_Prompt_: The reply to the records below should contain exactly the lines from the line with "Screen dimensions: 906x705" through the line with "Task: Open the Window menu", and nothing besides.

#### Source data ####

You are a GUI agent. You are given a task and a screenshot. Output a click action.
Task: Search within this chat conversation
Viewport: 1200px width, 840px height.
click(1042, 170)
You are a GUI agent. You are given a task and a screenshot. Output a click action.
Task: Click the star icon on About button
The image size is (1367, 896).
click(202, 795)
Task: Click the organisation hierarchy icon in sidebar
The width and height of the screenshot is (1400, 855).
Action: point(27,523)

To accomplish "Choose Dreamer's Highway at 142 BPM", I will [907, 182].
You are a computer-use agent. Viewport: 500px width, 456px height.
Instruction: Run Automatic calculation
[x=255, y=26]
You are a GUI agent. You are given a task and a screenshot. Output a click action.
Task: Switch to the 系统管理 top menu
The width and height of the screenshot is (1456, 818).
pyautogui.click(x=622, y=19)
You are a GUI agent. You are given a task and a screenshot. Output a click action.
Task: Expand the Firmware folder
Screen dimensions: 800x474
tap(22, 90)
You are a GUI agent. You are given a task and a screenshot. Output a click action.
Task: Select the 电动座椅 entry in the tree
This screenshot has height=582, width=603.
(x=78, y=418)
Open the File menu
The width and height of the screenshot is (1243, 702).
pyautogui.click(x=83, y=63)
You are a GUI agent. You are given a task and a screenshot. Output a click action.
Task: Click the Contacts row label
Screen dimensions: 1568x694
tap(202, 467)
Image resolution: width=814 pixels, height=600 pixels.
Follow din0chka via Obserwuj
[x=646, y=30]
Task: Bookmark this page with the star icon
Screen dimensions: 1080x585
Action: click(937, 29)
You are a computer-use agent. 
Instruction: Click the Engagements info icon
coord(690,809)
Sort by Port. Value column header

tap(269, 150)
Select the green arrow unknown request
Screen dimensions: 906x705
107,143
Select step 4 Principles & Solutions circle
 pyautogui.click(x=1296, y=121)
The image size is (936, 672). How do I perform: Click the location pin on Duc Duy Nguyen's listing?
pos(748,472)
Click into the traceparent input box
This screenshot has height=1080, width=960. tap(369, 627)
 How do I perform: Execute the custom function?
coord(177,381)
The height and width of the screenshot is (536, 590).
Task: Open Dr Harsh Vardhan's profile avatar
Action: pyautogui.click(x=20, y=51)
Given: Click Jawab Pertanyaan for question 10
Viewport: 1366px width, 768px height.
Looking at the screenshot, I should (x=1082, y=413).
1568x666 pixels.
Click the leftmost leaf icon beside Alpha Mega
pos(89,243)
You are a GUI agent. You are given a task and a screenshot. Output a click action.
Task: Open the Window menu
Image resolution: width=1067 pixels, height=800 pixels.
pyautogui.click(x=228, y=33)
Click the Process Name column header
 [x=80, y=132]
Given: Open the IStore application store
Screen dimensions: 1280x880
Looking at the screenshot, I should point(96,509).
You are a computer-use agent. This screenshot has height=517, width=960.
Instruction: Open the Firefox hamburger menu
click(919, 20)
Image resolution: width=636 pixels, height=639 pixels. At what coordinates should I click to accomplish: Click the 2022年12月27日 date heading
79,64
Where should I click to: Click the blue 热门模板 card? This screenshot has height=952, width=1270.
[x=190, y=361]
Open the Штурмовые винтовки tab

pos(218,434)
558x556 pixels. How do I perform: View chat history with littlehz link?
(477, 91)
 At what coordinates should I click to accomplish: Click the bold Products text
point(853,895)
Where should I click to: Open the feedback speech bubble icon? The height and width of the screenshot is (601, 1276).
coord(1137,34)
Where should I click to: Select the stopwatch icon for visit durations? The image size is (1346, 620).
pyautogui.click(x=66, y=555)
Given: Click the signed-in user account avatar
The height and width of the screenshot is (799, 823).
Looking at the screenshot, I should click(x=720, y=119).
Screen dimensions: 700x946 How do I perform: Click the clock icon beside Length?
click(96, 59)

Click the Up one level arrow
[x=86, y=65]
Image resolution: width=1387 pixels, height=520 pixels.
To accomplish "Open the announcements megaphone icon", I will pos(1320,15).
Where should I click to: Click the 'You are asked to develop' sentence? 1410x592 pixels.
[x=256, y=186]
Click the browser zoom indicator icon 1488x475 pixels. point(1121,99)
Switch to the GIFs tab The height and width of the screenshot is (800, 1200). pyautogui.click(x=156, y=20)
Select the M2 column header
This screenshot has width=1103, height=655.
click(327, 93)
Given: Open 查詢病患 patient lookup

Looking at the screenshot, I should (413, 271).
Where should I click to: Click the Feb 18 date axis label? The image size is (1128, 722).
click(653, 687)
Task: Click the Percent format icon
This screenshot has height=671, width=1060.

####

_Task answer_:
Screen dimensions: 906x705
107,143
Select step 4 Principles & Solutions circle
 pyautogui.click(x=1296, y=121)
The image size is (936, 672). How do I perform: Click the location pin on Duc Duy Nguyen's listing?
pos(748,472)
Click into the traceparent input box
This screenshot has height=1080, width=960. tap(369, 627)
 How do I perform: Execute the custom function?
coord(177,381)
The height and width of the screenshot is (536, 590).
Task: Open Dr Harsh Vardhan's profile avatar
Action: pyautogui.click(x=20, y=51)
Given: Click Jawab Pertanyaan for question 10
Viewport: 1366px width, 768px height.
Looking at the screenshot, I should (x=1082, y=413).
1568x666 pixels.
Click the leftmost leaf icon beside Alpha Mega
pos(89,243)
You are a GUI agent. You are given a task and a screenshot. Output a click action.
Task: Open the Window menu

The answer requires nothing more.